Datadog, Reframed: A Simple Way to Think About Agents, Pipelines, Indexes, and More

#datadog #observability #monitoring

This is Part 2 of 3 in the Filters series.

In Part 1, I introduced the Presentation Filter: how Datadog shows data back to users.

Datadog has a lot of products. Agents, tracing libraries, RUM SDKs, AWS integration, log pipelines, retention filters… the list goes on.

It’s not easy to remember how all of these pieces fit together.

That’s where the Filters idea comes in.

In my previous post, I introduced this mental model and zoomed in on the Presentation Filter.

Now, let’s move on to the second one: the Collection Filter.

What’s the Collection Filter?

A Filter is not about a whole product, but about the part of its functionality that plays a certain role.

The Collection Filter is about how data makes its way into Datadog.

It covers the features that gather, refine, and shape signals before they’re stored and shown.

I like to think of data collection in three phases:

Ingestion → bringing signals in.
Enrichment → shaping context so the data makes sense (adding what’s missing, removing what doesn’t belong).
Reduction → trimming or transforming data to keep things practical.

Phase 1: Ingestion

Responsibility: get signals from your systems into Datadog.

Examples: the Datadog Agent on hosts and containers, tracing libraries inside applications, the Lambda Forwarder, RUM SDKs, AWS integration, synthetic bots, private locations, Workflow Automation (when it’s used to gather data), or even custom API calls.

Why it matters: without ingestion, there’s nothing to observe. These components sit close to your systems and act as the first touchpoint for your telemetry.

Phase 2: Enrichment

Responsibility: adjust telemetry so it carries the right context — by adding what’s missing and removing what doesn’t belong.

Examples: log pipelines, event pipelines, and Sensitive Data Scanner, which strips out credentials or personal information so only meaningful context remains.

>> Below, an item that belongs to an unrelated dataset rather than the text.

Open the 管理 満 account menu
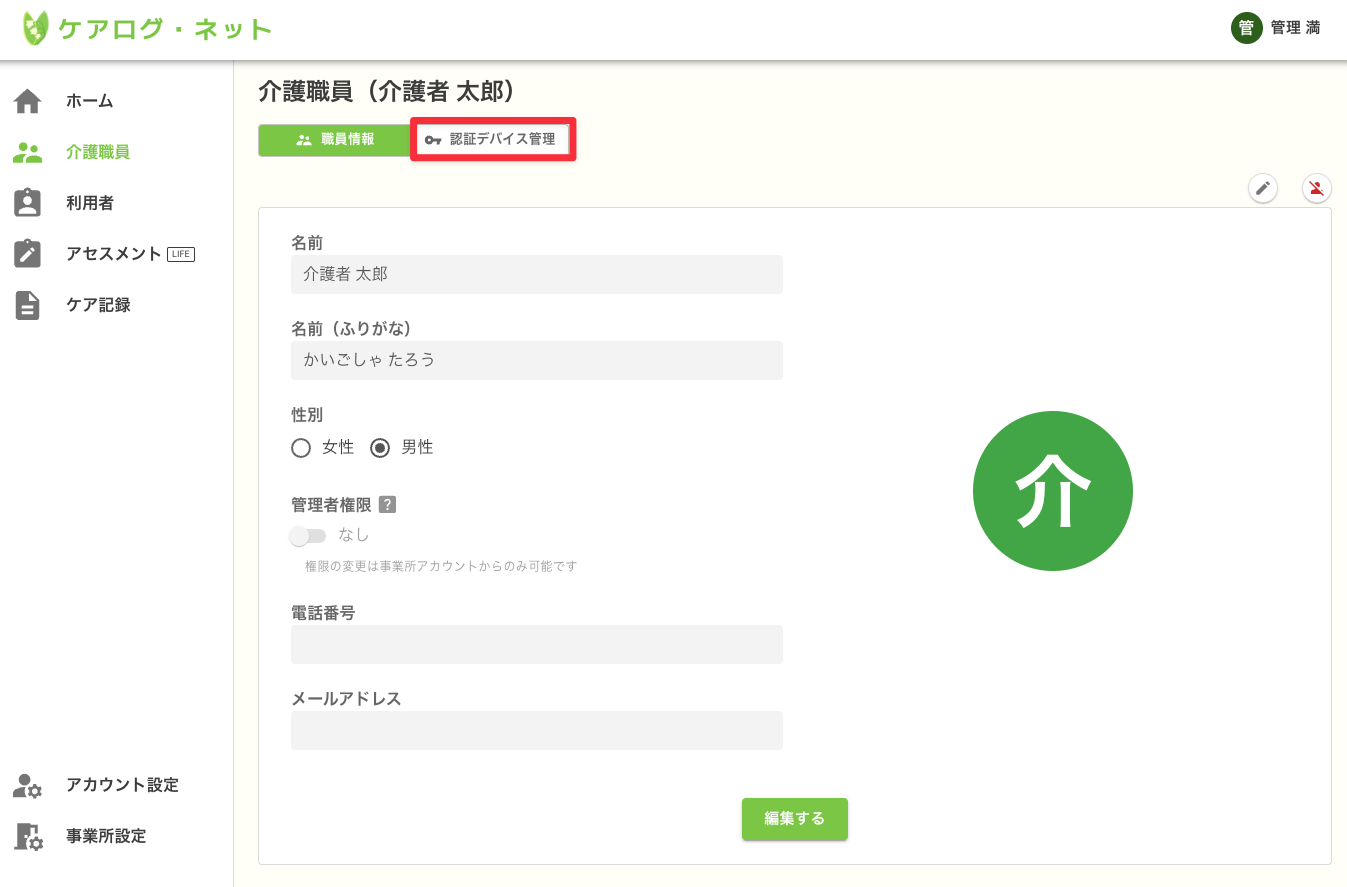1347x887 pixels. tap(1277, 28)

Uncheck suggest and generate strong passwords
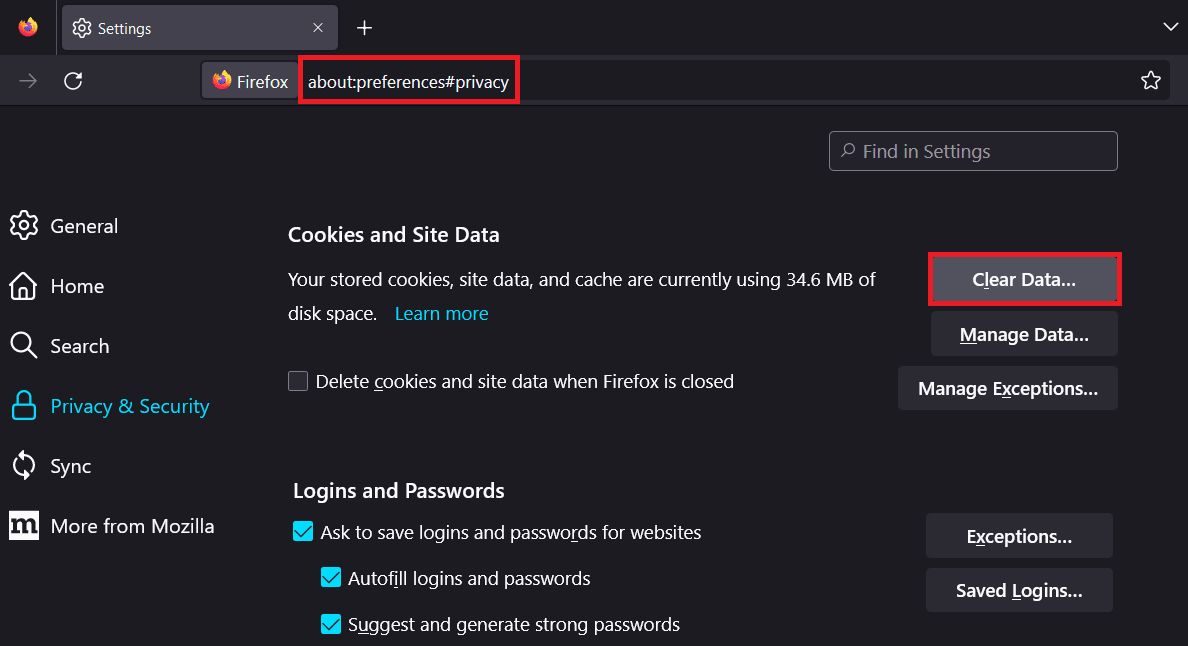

Why it matters: telemetry without context is just noise. Enrichment makes the data actionable by adding what was missing, and tools like Sensitive Data Scanner make it safe and clean by removing details that aren’t needed. Together, they ensure the data is complete, relevant, and trustworthy.

Phase 3: Reduction

Responsibility: manage volume and cost by filtering, sampling, or transforming data.

Examples: log indexes, generate metrics, APM retention filters, RUM retention filters, tag configurations for metrics.

Why it matters: collecting everything forever is ideal in theory, but rarely possible in practice. Reduction features give you levers to control scale and budget while still keeping the insights you need.

Trade-off: reduction always means some loss of fidelity. The art is to reduce smartly, without cutting away the signals you’ll need later.

Why This Model Helps

Looked at by product name, features like pipelines, indexes, or SDKs can feel scattered.

But through the Collection Filter, they form a simple flow: ingest → enrich → reduce.

This also highlights priorities:

Ingestion and enrichment are essential. They make observability possible.
Reduction is optional. It’s the set of knobs you turn to keep data useful and affordable.

So instead of asking, “Which product does what?”, you can ask:

What data do I need to know my system is healthy, and to find the root cause when it isn’t?

Once that’s clear, you can decide which ingestion, enrichment, and reduction features to use.

Closing Thoughts

This is the second post in the Filters series.

We’ve now covered Presentation and Collection — how data is shown, and how data gets in.

Next up is the Execution Filter, which focuses on how Datadog takes action on your systems.

That one will be shorter, but it completes the picture.

I’d love to hear your thoughts: does the Collection Filter help make Datadog easier to navigate?